**Goal**
From the beginning of the listing through the line containing "[x=148, y=746]", swap "breadcrumb chevron" for "breadcrumb arrow" and reproduce those lines with no other alteration.

Item coordinate data:
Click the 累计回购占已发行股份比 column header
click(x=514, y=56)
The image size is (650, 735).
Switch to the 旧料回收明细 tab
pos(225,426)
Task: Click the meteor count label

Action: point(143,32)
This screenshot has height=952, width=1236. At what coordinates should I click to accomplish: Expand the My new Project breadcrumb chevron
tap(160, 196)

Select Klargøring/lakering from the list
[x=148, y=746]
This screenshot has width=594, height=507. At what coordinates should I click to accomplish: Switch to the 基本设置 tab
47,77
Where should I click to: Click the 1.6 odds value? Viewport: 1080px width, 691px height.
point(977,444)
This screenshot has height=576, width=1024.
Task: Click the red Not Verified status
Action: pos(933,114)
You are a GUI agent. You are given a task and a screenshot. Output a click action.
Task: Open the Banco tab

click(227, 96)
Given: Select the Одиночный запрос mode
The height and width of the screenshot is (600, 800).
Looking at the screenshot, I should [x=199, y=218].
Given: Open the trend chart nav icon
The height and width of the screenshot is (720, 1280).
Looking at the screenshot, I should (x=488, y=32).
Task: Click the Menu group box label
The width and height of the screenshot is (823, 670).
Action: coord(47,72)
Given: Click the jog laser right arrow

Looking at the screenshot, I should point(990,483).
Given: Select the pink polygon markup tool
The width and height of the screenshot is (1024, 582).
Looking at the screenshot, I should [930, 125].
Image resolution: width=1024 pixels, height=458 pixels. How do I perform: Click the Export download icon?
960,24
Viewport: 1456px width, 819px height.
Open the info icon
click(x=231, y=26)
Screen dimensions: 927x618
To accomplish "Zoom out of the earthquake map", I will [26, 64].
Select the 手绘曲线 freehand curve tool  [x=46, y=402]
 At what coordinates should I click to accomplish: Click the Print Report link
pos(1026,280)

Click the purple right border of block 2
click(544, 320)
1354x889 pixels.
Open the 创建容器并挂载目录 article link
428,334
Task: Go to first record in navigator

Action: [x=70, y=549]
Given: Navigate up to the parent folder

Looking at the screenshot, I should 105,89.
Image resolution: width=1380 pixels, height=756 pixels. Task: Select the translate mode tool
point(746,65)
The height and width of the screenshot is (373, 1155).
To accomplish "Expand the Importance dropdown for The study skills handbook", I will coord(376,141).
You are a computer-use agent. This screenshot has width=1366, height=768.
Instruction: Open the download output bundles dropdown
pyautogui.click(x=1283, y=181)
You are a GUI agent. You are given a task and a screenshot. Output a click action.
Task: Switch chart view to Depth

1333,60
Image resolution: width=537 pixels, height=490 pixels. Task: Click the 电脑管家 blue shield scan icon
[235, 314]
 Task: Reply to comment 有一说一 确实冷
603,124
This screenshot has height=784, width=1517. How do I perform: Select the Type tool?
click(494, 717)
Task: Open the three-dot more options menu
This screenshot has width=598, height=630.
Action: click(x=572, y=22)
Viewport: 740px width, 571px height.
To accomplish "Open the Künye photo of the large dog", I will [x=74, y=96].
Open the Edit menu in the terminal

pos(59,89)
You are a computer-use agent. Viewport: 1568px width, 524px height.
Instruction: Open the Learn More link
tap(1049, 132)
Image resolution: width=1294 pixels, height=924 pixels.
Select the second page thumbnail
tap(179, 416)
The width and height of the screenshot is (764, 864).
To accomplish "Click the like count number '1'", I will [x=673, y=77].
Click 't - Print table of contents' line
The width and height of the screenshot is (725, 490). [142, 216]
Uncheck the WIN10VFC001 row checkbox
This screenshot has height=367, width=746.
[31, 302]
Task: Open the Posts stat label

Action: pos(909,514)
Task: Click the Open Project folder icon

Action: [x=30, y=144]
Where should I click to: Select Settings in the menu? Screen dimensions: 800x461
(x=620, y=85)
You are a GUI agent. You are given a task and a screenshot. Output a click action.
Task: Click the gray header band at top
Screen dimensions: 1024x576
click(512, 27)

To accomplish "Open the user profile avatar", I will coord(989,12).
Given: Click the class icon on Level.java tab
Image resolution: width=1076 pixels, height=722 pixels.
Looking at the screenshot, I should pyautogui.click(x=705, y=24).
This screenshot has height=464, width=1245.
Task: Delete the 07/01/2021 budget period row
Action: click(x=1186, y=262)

**Correct response**
Click the 累计回购占已发行股份比 column header
click(x=514, y=56)
The image size is (650, 735).
Switch to the 旧料回收明细 tab
pos(225,426)
Task: Click the meteor count label

Action: point(143,32)
This screenshot has height=952, width=1236. At what coordinates should I click to accomplish: Expand the My new Project breadcrumb arrow
tap(160, 196)

Select Klargøring/lakering from the list
[x=148, y=746]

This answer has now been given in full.